Detecting fat in heart cells is especially important because once a heart cell dies, it is not replaced by a new one, as happens in many other tissues, said Dr. Roger Unger, professor of internal medicine at UT Southwestern and a co-author of the paper. 'When you lose a heart cell, that's it — you can't get it back.'
Some researchers, including those at UT Southwestern, believe that as a person becomes over-weight, fat accumulates in normal fat cells, but eventually fat cells can't store fat any more.

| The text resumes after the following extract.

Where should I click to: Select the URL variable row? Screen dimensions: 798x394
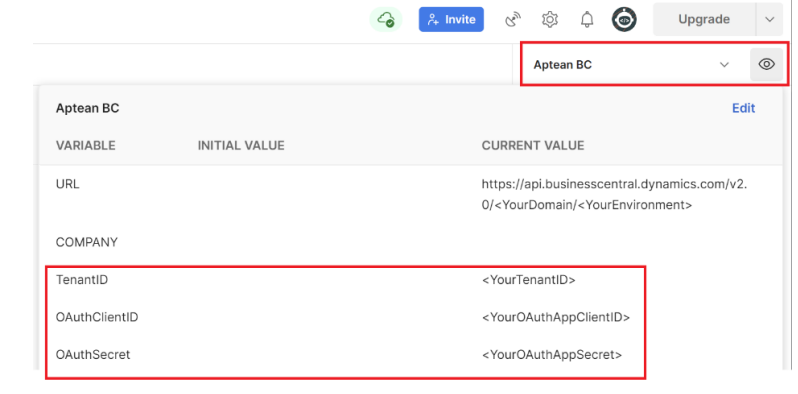[x=411, y=194]
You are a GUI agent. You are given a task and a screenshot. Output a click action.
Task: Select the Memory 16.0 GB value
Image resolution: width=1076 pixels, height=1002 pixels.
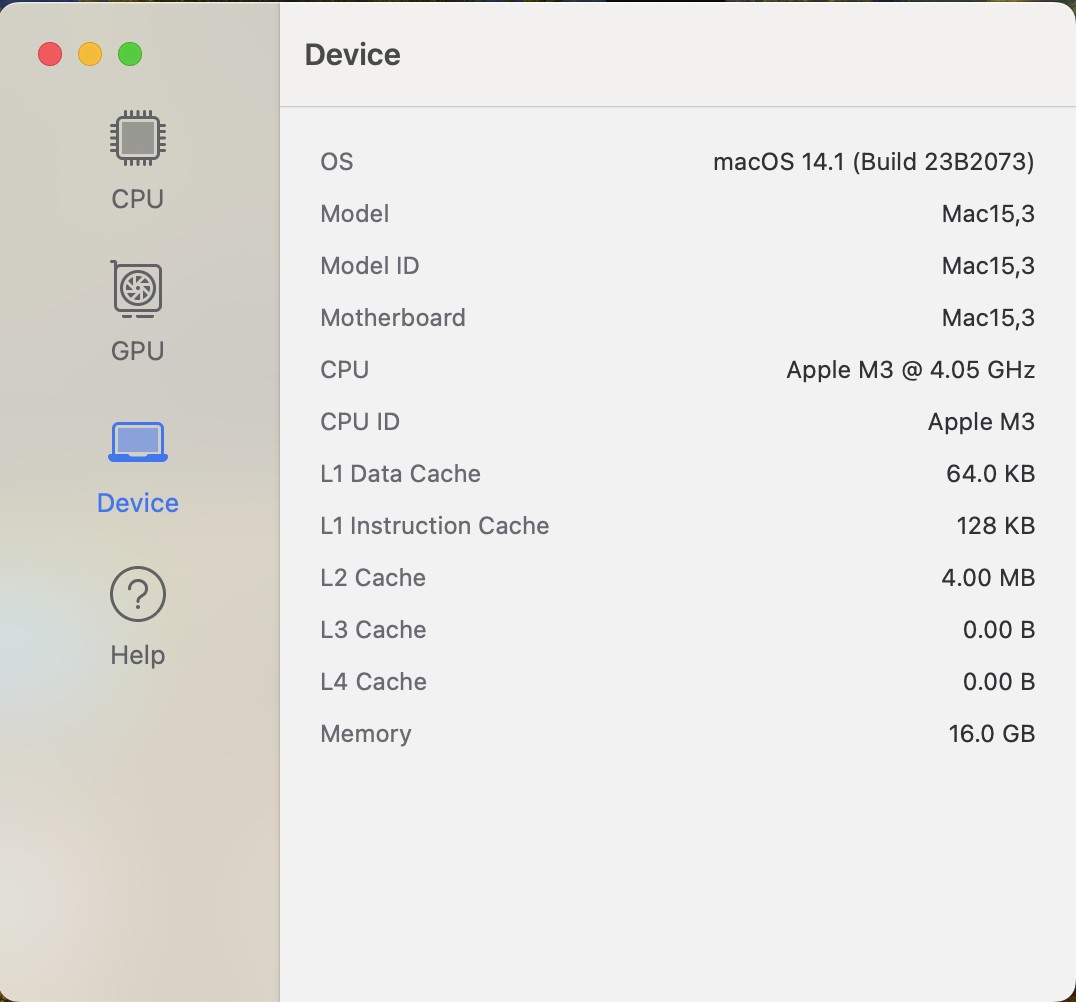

Eventually the excess of fat kills other cells — a hypothesis supported by a recent study by Dr. Unger in mice.
'Dr. Szczepaniak is translating our rodent studies into humans, and that is a huge technological breakthrough,' Dr. Unger said. But Dr. Unger also cautioned that no sophisticated test can replace common sense in fighting obesity: 'You don't need a fancy test to tell a patient not to eat too much.'
Other UT Southwestern researchers involved in the study were Dr. Jonathan McGavock, former postdoctoral fellow in internal medicine; Dr. Ildiko Lingvay, assistant professor of internal medicine; Dr. Ivana Zib, former medical fellow; Tommy Tillery, magnetic resonance imaging technician; Naomi Salas, former research assistant; Dr. Benjamin Levine, professor of internal medicine; Dr. Philip Raskin, professor of internal medicine; and Dr. Ronald Victor, professor of internal medicine.
The work was supported by the Heart and Stroke Foundation of Canada, the Canadian Institutes for Health Research, the Canadian Diabetes Association, the National Institutes of Health, the American Diabetes Association, the Donald W. Reynolds Foundation and Takeda Pharmaceuticals North America Inc.